* START Excerpted passage *

Wednesday, August 16, 2006

Playing the Victim

Something Lieberman got wrong: How victimhood works.  It’s not enough that he was attacked by liberals, even if it got personal.  That’s just standard.  But who gives a shit?  So he got attacked.  So what?  If he can’t take it, he shouldn’t be in it.  No, what he did wrong was that he kept speaking of himself as the victim.  Tom DeLay started making the same mistake.  As did the Enron guys and many others.

And the problem with using the victim thing is that they can’t be the victim.  It’s not “I’m under attack”.  It’s “We’re under attack”.  And “they’re out to get us”.  That’s how you play victim politics.  It’s as if Professor Harold Hill from The Music Man sang about how he was in trouble and needed River City’s assistance, rather than vice-versa.  (Though in Professor Hill’s defense, he really did supply the town with the needed equipment and uniforms, unlike the no-bid conmen currently bilking the American taxpayer.)

* END Excerpted passage *

Set problem: Resume the blog post about Lieberman and victim politics, picking up right after its final sentence.

* START Stored records *

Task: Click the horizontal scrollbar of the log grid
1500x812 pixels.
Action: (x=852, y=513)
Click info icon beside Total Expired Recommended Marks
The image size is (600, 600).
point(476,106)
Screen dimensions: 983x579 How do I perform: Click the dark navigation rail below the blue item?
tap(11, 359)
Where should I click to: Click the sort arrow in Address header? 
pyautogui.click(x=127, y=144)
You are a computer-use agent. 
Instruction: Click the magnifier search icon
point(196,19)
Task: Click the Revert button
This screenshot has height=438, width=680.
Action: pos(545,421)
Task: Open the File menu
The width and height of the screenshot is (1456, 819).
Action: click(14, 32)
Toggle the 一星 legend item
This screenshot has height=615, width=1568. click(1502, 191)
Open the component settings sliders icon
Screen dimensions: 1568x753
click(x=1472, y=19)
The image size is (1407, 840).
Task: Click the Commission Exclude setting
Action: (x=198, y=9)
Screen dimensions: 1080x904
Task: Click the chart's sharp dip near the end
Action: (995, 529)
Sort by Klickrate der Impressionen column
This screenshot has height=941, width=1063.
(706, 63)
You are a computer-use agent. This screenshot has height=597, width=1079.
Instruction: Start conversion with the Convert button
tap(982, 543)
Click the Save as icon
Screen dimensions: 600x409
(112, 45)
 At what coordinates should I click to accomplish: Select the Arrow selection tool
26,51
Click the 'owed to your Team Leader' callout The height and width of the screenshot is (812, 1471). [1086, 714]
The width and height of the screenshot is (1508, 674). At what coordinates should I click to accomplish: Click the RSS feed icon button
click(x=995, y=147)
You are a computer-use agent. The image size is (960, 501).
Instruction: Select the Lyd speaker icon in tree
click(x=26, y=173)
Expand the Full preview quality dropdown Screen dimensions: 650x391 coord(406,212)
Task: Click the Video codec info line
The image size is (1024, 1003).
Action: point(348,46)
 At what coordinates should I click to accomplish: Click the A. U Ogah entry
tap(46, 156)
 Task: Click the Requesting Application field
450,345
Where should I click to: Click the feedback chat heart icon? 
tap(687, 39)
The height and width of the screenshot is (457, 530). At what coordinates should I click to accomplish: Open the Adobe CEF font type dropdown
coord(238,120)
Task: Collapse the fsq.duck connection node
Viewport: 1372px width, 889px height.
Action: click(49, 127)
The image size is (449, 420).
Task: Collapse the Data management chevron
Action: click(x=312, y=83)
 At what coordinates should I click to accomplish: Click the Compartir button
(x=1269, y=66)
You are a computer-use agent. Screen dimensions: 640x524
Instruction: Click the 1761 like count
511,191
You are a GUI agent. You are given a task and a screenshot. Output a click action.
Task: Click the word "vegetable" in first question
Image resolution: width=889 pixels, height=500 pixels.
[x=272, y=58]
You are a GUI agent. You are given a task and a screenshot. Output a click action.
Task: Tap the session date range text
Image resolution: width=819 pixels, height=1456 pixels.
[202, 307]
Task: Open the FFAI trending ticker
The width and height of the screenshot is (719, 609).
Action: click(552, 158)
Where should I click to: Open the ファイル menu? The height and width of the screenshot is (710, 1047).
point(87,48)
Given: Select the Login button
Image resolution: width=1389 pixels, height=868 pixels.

* END Stored records *

Exercise answer:
And so when you want to alienate your enemy and get people to support you for your efforts, you’ve got to explain what’s in it for them.  You gotta explain how they’re under attack.  It’s Christians who are under attack.  Or “real” Americans.  Or American jobs.  Or American lives.  But whoever it is, the voters need to be told that they’re being victimized, abused, and taken advantage of.  That’s how it works.  People like to be victims and they are likely to vote for you if you explain how the other side victimized them and how you will protect them.  People will do almost anything to convince themselves that their problems aren’t their own fault, and Republicans have built a dynasty on the fact.

Sure, the politician can be under attack too, but their primary role is that of the savior from the aggressors.  And even then, the politician is supposed to play the part of the person who is enabling the victims to help themselves by voting on Election Day and contributing money.  That’s how it works.  They can even be a lightening rod for the attacks, like Rush Limbaugh.  So that whenever you attack Limbaugh, the dittoheads also feel under attack.  But again, the supporters have to feel like the victims, not the saviors.

Woe is Me

And so when Lieberman complained about wild lefties attacking him, who cares?  That’s not how it works.  Because it’s not the voters who were being attacked by Lieberman’s foes.  It was Lieberman.  And while it is possible to argue how Democratic voters were also under assault, it was kind of a stretch.  In fact, Lieberman himself was attacking the position of many Dems in that primary.  If anything, he was victimizing them.  So his cries of wacko extremists attacking him did little to protect him.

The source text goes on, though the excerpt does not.